> **Consignes**:
1) Relevez chaque ligne des enregistrements qui contient la chaîne "resolution", en tenant compte de la casse.
2) Rédigez la suite du texte sur les soucoupes volantes, s'il vous plaît, en partant de sa dernière phrase.

> **Texte fourni**:
####################

ALLEN HYNEK : Ce n'est pas bien compliqué. Au printemps 1948, j'enseignais l'astronomie à Colombus, l'Université de l'Ohio. Un jour trois hommes, et ils n'étaient pas vêtus de noir, sont venus me trouver. Ils étaient envoyés par la base Air Force de Wright Patterson située à Dayton, dans les environs. Je me souviens qu'ils ont commencé à me parler de la pluie et du beau temps, de choses comme ça, et finalement l'un d'entre eux m'a demandé ce que je pensais des soucoupes volantes.

Je leur ai répondu que pour moi c'était un ramassis d'absurdités, et ça a paru les mettre à l'aise. Alors ils en sont venus au sujet de leur visite. Ils ont déclaré qu'ils avaient besoin d'un conseil en astronomie parce que leur mission consistait à tenter d'éclaircir ces histoires de soucoupes volantes.

Un astronome capable de faire le tri entre les phénomènes liés aux météorites, et autres objets célestes.

####################

> **Données d'entrée**:
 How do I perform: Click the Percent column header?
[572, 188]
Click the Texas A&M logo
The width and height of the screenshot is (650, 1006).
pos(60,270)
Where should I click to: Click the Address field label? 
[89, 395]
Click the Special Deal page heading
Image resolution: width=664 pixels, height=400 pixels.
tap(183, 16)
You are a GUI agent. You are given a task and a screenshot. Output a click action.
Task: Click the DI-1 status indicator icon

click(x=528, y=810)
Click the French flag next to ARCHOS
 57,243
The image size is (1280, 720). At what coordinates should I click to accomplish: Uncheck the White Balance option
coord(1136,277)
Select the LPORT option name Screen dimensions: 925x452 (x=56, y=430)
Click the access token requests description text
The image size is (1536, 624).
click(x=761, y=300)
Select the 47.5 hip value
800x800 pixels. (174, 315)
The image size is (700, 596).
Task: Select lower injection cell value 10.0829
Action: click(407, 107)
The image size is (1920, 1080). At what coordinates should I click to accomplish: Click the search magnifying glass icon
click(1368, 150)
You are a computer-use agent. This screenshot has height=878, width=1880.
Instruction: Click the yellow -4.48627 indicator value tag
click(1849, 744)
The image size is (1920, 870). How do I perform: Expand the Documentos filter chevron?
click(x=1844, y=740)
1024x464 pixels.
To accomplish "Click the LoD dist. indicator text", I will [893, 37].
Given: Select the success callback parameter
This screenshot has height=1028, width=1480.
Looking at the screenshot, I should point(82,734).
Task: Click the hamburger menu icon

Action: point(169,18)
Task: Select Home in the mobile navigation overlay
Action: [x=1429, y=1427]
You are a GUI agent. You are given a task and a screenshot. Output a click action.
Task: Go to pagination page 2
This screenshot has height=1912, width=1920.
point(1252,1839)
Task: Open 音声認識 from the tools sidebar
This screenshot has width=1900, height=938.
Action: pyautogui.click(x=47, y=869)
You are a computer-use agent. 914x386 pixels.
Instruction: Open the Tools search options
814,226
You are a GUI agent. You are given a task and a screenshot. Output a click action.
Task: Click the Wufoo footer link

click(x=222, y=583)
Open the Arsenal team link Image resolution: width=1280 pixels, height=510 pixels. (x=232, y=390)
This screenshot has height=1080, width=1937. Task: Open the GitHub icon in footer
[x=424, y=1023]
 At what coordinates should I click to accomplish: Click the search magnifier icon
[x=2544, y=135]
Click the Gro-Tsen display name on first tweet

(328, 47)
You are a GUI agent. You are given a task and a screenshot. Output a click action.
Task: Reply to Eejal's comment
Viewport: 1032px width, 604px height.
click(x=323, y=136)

####################

> **Corrigé**:
1)
Image resolution: width=664 pixels, height=400 pixels.
Open the Arsenal team link Image resolution: width=1280 pixels, height=510 pixels. (x=232, y=390)

2)
J'ai pensé que ce serait amusant d'accepter, et de bénéficier d'une classification top secret, et tout le reste. A cette époque, ça s'appelait le Project Sign, et certains participants avaient l'air de considérer le problème assez sérieusement. En même temps, il s'était creusé un fossé important au sein de l'Air Force entre deux écoles de pensée. D'un côté il y avait ceux qui préparaient sérieusement un rapport d'évaluation destiné au Général Vandenburg, mais de l'autre il y avait un groupe d'opposants qui finalement emportèrent le morceau, et les plus motivés furent disséminés dans différents endroits. En d'autres termes, les négatifs avaient eu le dernier mot.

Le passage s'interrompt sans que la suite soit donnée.